Fragmento proporcionado —
---*---
La disputa siguió hasta más allá. El Obispo
obligó tocar las campanas diariamente en momentos de las
plegarias en todos los iglesias durante un mes lo que, puesto en
ejecución, acarreó la confección un decreto
del Poder Ejecutivo reglamentando el uso de las campanas. Como consecuencia
de esto se cerraron capillas, oratorios, se bajaron campanas. En
algunos casos se disponía que los toques de campanas para
repiqueteos no durarían más de cinco minutos, los
de dobles para anunciar la muerte de fieles, dos minutos.
El prelado Risso
Patrón desconoció la orden y Cleto Aguirre ordenó
la detención de todos aquellos que hagan oído sordo
a lo dispuesto por decreto. Por ello fueron arrestados los sacerdotes
Arze y Alfaro, la madre superiora y dos monjas del Colegio de Jesús
y el sacristán de la Catedral de apellido Toledo. El cura
Castro, de La Merced, sobre quien pesaba el arresto nunca fue encontrado
hasta haberse superado este entredicho entre el gobierno civil y
el eclesiástico.
---*---
Datos de partida —
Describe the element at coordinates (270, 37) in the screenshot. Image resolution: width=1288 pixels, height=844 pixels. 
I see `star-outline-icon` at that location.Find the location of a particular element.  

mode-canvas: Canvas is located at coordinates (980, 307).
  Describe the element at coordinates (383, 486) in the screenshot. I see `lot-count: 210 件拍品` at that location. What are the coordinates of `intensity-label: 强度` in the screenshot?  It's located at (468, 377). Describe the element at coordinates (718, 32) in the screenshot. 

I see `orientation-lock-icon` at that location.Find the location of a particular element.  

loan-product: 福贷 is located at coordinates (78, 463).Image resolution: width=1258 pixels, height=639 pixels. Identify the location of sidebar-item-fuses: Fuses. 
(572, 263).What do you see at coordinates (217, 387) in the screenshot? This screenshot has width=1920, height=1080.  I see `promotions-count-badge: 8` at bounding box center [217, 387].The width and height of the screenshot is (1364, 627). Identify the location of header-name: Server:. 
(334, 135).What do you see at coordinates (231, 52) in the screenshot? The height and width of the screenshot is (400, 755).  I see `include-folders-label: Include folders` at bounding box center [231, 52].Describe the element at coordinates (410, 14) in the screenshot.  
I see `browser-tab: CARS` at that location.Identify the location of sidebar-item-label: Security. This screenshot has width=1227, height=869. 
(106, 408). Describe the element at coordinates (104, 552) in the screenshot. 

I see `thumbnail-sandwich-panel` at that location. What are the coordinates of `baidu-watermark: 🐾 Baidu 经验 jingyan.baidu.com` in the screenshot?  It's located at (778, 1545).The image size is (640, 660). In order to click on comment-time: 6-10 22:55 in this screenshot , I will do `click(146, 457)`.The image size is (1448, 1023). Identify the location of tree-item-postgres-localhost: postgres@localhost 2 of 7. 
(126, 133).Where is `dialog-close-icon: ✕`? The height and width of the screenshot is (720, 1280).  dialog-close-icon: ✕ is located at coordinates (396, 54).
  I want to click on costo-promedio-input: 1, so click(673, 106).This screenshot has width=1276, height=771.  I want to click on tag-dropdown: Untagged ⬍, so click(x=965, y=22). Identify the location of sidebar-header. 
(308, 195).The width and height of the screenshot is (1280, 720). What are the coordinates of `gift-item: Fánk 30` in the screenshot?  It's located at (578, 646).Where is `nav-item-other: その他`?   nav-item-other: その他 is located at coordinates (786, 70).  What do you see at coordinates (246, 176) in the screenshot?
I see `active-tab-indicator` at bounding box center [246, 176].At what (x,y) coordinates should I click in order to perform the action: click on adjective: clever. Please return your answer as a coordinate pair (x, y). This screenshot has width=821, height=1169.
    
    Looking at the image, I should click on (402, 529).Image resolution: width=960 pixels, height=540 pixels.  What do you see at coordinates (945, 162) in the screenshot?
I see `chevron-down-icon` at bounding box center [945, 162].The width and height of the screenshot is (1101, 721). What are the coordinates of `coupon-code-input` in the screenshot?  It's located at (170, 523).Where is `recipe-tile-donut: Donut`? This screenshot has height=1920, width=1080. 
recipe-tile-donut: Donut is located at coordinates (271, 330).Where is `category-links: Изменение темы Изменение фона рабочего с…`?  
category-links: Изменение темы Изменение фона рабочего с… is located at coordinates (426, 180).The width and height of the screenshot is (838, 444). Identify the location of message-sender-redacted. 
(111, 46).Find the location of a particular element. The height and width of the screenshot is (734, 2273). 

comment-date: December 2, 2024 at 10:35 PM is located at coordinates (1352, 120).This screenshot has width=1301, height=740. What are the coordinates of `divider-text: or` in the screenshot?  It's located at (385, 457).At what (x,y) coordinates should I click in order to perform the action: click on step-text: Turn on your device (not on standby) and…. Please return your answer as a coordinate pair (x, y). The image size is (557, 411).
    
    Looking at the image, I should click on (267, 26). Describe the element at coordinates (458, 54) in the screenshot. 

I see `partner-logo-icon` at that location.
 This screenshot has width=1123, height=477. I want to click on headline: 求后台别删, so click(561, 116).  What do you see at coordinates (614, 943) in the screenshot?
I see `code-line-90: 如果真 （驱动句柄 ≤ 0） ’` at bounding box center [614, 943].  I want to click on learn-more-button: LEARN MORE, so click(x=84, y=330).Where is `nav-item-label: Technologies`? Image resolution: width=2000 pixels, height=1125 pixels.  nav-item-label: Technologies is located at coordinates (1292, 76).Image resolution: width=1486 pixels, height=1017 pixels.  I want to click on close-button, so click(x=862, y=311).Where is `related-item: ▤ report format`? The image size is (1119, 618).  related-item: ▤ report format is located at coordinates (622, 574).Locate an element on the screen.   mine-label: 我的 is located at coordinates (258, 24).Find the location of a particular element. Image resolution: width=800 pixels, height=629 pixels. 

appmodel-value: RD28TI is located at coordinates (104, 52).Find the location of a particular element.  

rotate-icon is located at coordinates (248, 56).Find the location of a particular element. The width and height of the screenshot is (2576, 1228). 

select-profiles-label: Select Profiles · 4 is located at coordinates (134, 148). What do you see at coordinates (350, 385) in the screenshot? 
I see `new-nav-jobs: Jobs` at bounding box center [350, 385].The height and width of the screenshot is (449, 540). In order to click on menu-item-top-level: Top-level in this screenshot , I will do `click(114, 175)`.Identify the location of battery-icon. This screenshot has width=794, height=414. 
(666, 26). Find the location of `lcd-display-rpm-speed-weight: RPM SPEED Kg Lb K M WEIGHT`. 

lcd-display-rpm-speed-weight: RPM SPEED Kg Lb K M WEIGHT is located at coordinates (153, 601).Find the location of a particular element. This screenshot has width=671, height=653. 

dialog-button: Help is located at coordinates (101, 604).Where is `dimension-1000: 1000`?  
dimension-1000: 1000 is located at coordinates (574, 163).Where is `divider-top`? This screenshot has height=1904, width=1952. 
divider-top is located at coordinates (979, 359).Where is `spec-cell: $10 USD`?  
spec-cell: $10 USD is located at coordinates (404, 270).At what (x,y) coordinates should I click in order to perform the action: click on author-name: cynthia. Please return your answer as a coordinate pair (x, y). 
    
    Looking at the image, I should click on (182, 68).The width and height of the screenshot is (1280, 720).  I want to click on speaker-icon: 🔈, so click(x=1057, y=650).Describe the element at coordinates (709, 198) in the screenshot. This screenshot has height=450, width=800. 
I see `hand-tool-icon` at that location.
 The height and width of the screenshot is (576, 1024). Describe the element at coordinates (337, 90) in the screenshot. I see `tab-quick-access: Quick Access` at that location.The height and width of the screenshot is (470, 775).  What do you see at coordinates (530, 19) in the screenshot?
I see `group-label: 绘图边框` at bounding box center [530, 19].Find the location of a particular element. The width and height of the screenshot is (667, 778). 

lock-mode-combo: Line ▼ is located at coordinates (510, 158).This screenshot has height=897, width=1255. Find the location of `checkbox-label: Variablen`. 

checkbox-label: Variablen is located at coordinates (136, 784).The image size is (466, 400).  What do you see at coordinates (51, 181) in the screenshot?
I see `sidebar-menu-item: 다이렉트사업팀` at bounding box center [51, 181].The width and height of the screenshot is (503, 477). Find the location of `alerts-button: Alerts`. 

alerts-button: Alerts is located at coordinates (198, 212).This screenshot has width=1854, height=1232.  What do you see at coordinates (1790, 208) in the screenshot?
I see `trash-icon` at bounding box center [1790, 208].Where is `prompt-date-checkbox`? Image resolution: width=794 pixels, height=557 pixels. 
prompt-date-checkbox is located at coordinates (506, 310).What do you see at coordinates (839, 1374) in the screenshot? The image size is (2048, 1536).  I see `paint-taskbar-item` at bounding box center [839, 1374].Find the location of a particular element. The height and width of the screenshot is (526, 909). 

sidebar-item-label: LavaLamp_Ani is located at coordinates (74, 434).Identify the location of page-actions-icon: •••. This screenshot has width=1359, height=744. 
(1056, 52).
---*---
Tarea 1 —
En el fragmento sobre la disputa de las campanas, ¿cuánto podían durar como máximo los toques de dobles que anunciaban la muerte de fieles?
Tarea 2 —
¿Quiénes fueron arrestados según el fragmento sobre la disputa de las campanas? Nómbralos a todos.
Tarea 3 —
Continúa el fragmento sobre la disputa de las campanas a partir de su última oración.

Tu respuesta 1 —
Dos minutos.

Tu respuesta 2 —
- El sacerdote Arze
- El sacerdote Alfaro
- La madre superiora del Colegio de Jesús
- Dos monjas del Colegio de Jesús
- El sacristán de la Catedral de apellido Toledo

Tu respuesta 3 —
También los
vecinos de esta “muy noble ciudad en el valle de Salta”
asistían a las tareas de la recaudación de fondos
para la construcción de la nueva Catedral “que responda
a la altura, rango y progreso actual de esta capital”, cuya
piedra fundamental fue colocada en 1854 siendo las lajas y las rocas
de las canteras fueron acarreadas a pulso por grandes y chicos,
criados y sirvientes, cada cual en la medida de sus fuerzas en los
días festivos, de acuerdo al Archivo del Arzobispado de Salta.
El gobernador residía
en una casona ubicada enfrente de la Plaza, a pocos metros del lugar
donde se edificaba la actual iglesia Catedral. La calle estaba intransitable
por las lluvias caídas, cubierta de barro, cascotes, cal,
montículos de arena, pilas de ladrillos y obstáculo
de andamios, El tranquilidad de la noche era interrumpido desde
el placentero refugio de sapos, ranas y chilicotes.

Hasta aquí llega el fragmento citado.